Learning Humanoid Locomotion with World Model Reconstruction
Wandong Sun, Long Chen, Yongbo Su, Baoshi Cao, Yang Liu, Zongwu Xie
TL;DR
This work tackles robust humanoid locomotion on real-world terrains by introducing World Model Reconstruction (WMR), which explicitly reconstructs world state from noisy sensor histories and uses it as the sole input to the locomotion policy. The estimator, value network, and policy are trained jointly with a gradient-cutoff that prevents policy updates from biasing the world-state reconstruction, while a motion-capture-derived command space guides natural, human-like commands. Real-world deployment over ice, snow, and deformable ground demonstrates 3.2 km of autonomous traversal with strong resistance to perturbations and low-friction conditions, outperforming baselines in reconstruction and episode metrics (e.g., $E_{vel}$, $E_{ang}$, $E_{recon}$, $M_{terrain}$, $M_{reward}$). Key contributions include the first explicit world-state reconstruction framework for humanoid locomotion, a simple yet effective gradient-cutoff mechanism that enhances reconstruction accuracy by ~$40\%$, and the use of a motion-capture command space to improve command tracking. The findings indicate that WMR enables robust sim-to-real transfer and superior performance across challenging terrains, with potential extensions to terrain height perception and broader real-world deployment.
Abstract
Humanoid robots are designed to navigate environments accessible to humans using their legs. However, classical research has primarily focused on controlled laboratory settings, resulting in a gap in developing controllers for navigating complex real-world terrains. This challenge mainly arises from the limitations and noise in sensor data, which hinder the robot's understanding of itself and the environment. In this study, we introduce World Model Reconstruction (WMR), an end-to-end learning-based approach for blind humanoid locomotion across challenging terrains. We propose training an estimator to explicitly reconstruct the world state and utilize it to enhance the locomotion policy. The locomotion policy takes inputs entirely from the reconstructed information.
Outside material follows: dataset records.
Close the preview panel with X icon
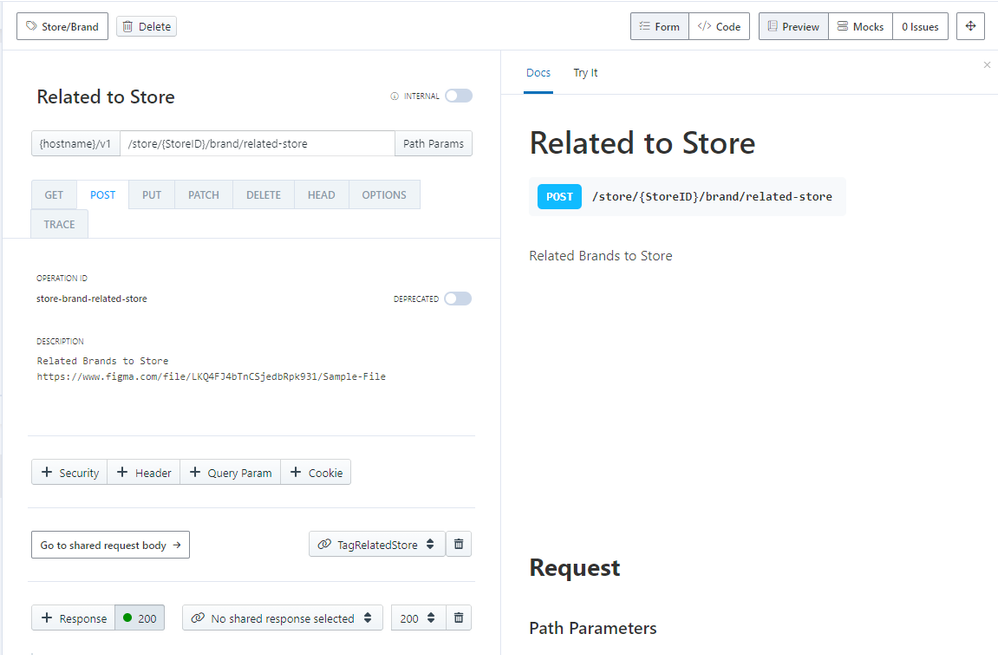987,65
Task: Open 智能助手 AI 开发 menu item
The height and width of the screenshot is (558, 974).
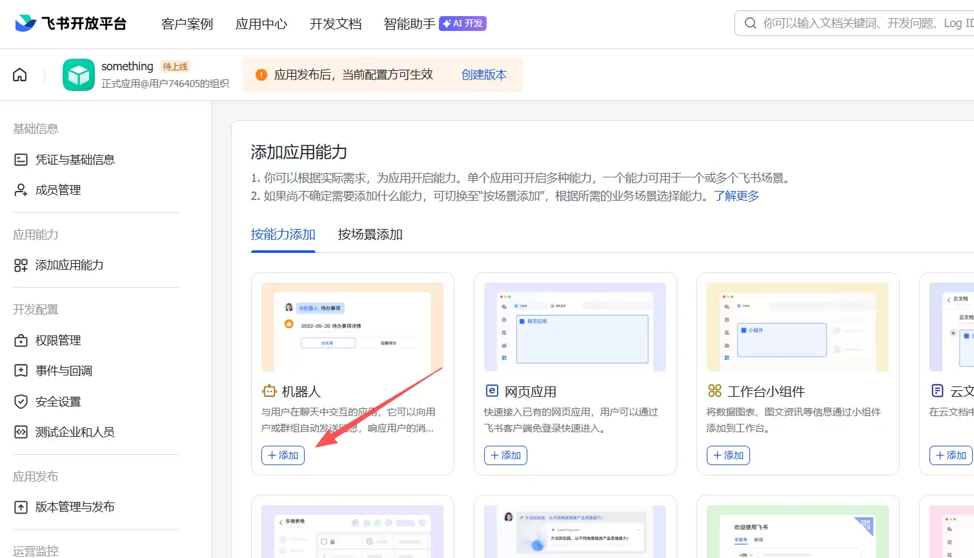Action: pyautogui.click(x=434, y=24)
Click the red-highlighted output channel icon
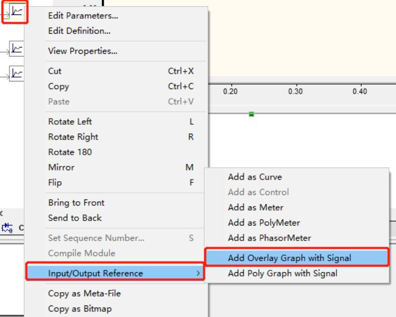 17,12
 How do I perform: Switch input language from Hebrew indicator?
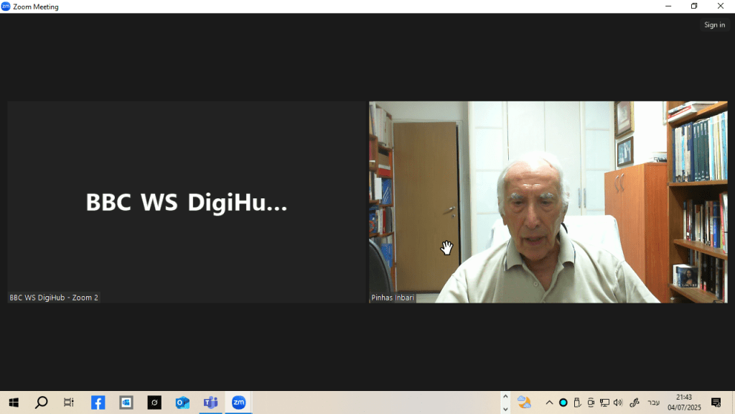[653, 403]
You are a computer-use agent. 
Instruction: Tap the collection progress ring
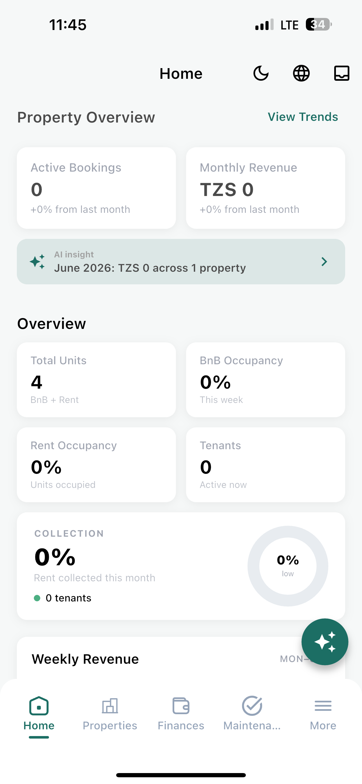click(x=288, y=566)
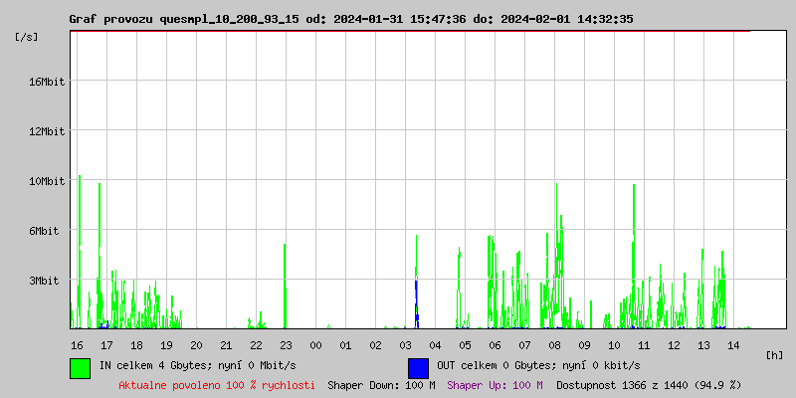This screenshot has width=796, height=398.
Task: Click the 'Shaper Down: 100 M' label
Action: coord(381,384)
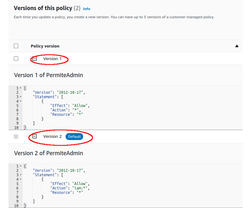The width and height of the screenshot is (251, 208).
Task: Fold line 1 in Version 1 JSON editor
Action: click(20, 88)
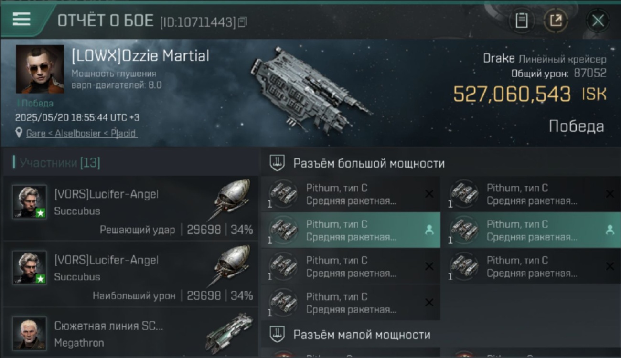Close the battle report window
This screenshot has width=621, height=358.
click(x=598, y=21)
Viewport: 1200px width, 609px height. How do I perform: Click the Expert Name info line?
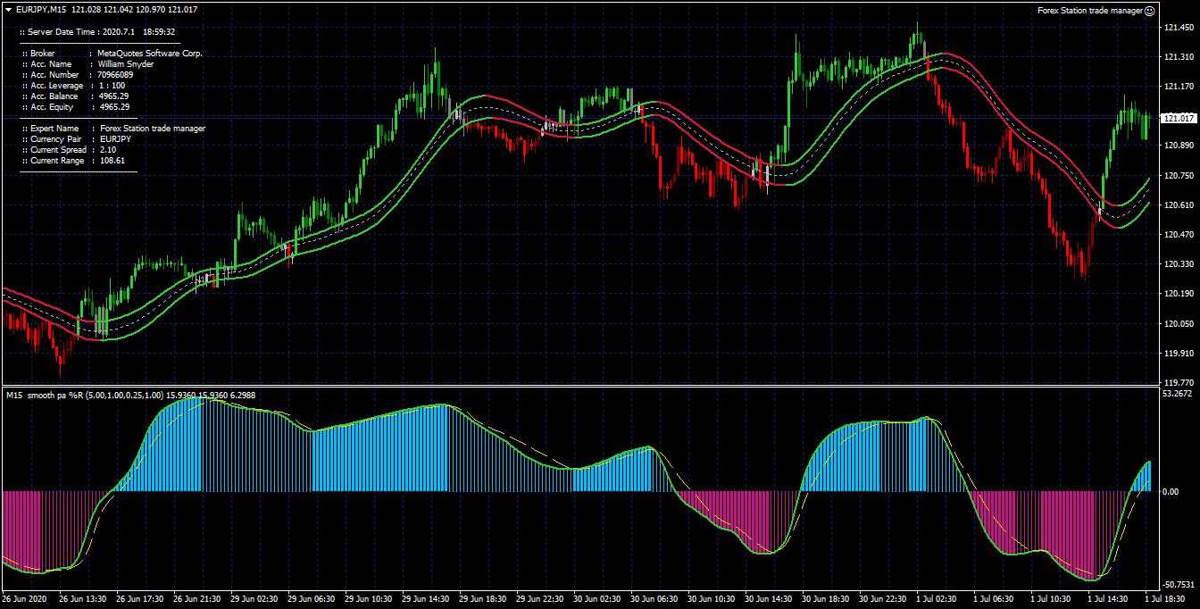[x=113, y=129]
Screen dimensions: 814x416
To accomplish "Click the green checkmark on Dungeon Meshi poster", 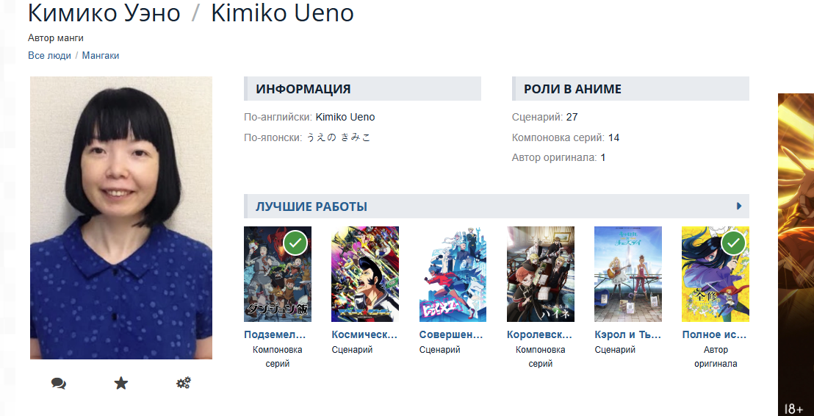I will click(295, 243).
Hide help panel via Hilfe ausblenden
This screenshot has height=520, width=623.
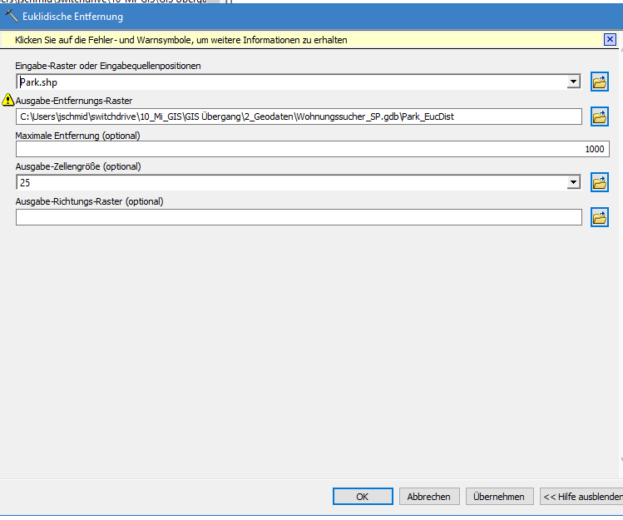click(x=581, y=497)
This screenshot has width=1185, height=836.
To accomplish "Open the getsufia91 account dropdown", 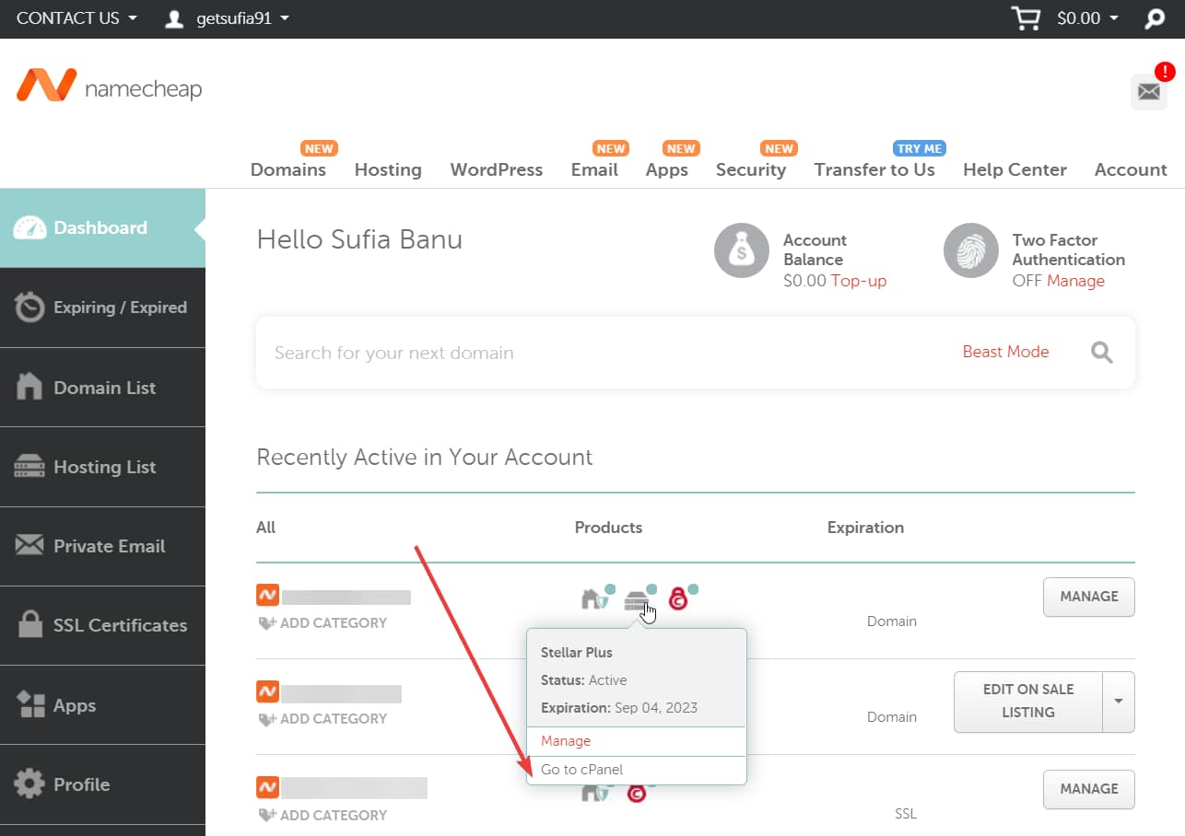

The policy and the estimator are trained jointly; however, the gradient between them is intentionally cut off. This ensures that the estimator focuses solely on world reconstruction, independent of the locomotion policy's updates. We evaluated our model on rough, deformable, and slippery surfaces in real-world scenarios, demonstrating robust adaptability and resistance to interference. The robot successfully completed a 3.2 km hike without any human assistance, mastering terrains covered with ice and snow.